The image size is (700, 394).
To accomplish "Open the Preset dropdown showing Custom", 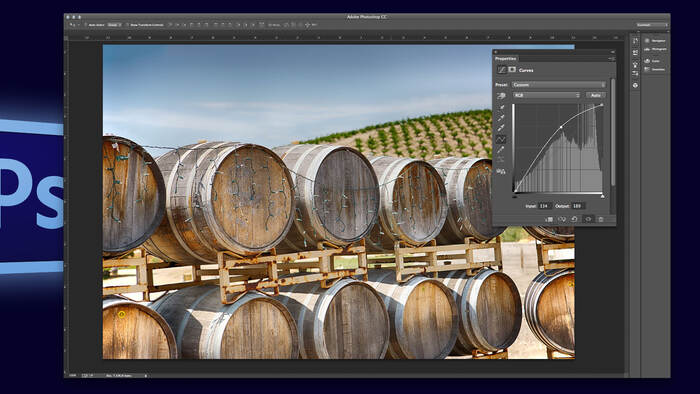I will (559, 85).
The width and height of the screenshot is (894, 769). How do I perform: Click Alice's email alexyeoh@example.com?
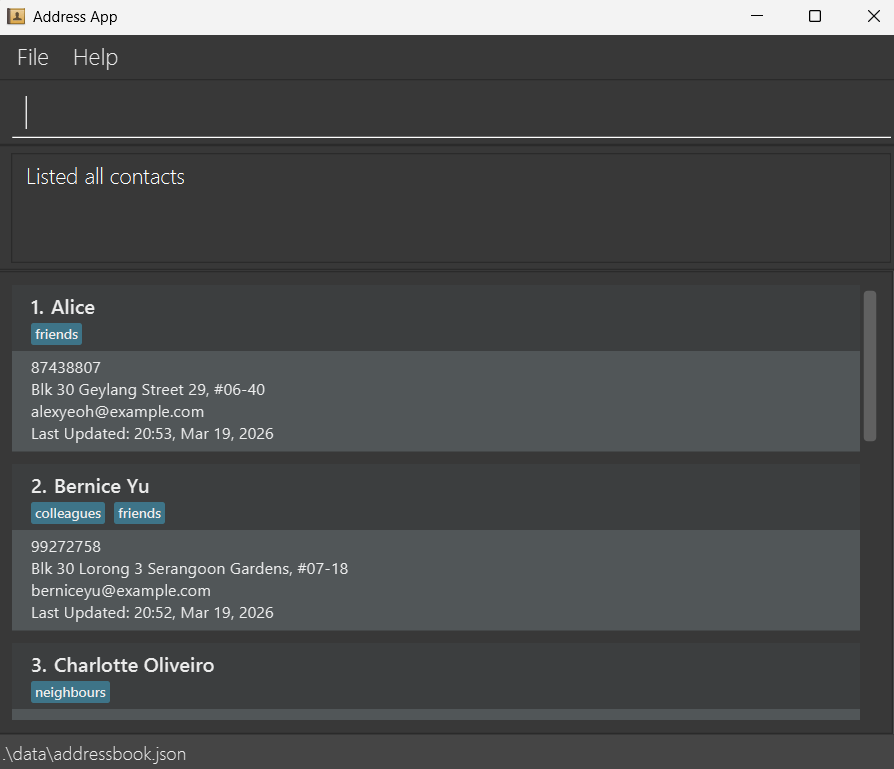[117, 412]
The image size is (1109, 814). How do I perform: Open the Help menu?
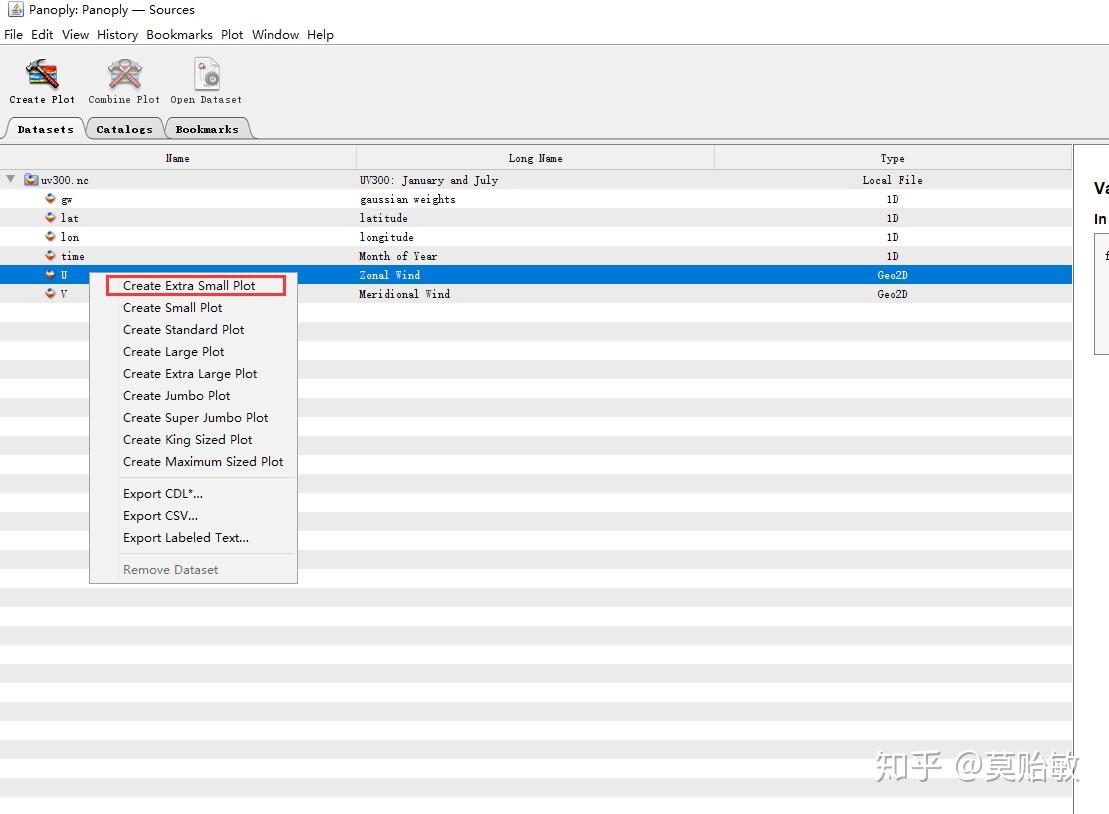(x=320, y=34)
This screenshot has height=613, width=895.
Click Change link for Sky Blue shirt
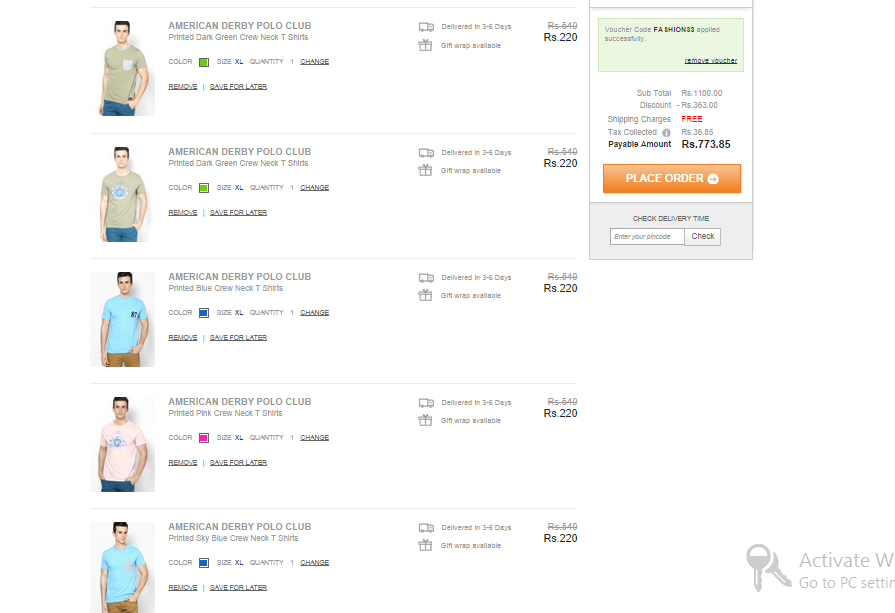315,563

#### WHAT YOU WILL DO
Identify every line in the rows above that contains the string "height", and copy each of those lines in full.

#### COMPLETED TASK
The width and height of the screenshot is (894, 769). How do I perform: Click Alice's email alexyeoh@example.com?
This screenshot has height=613, width=895.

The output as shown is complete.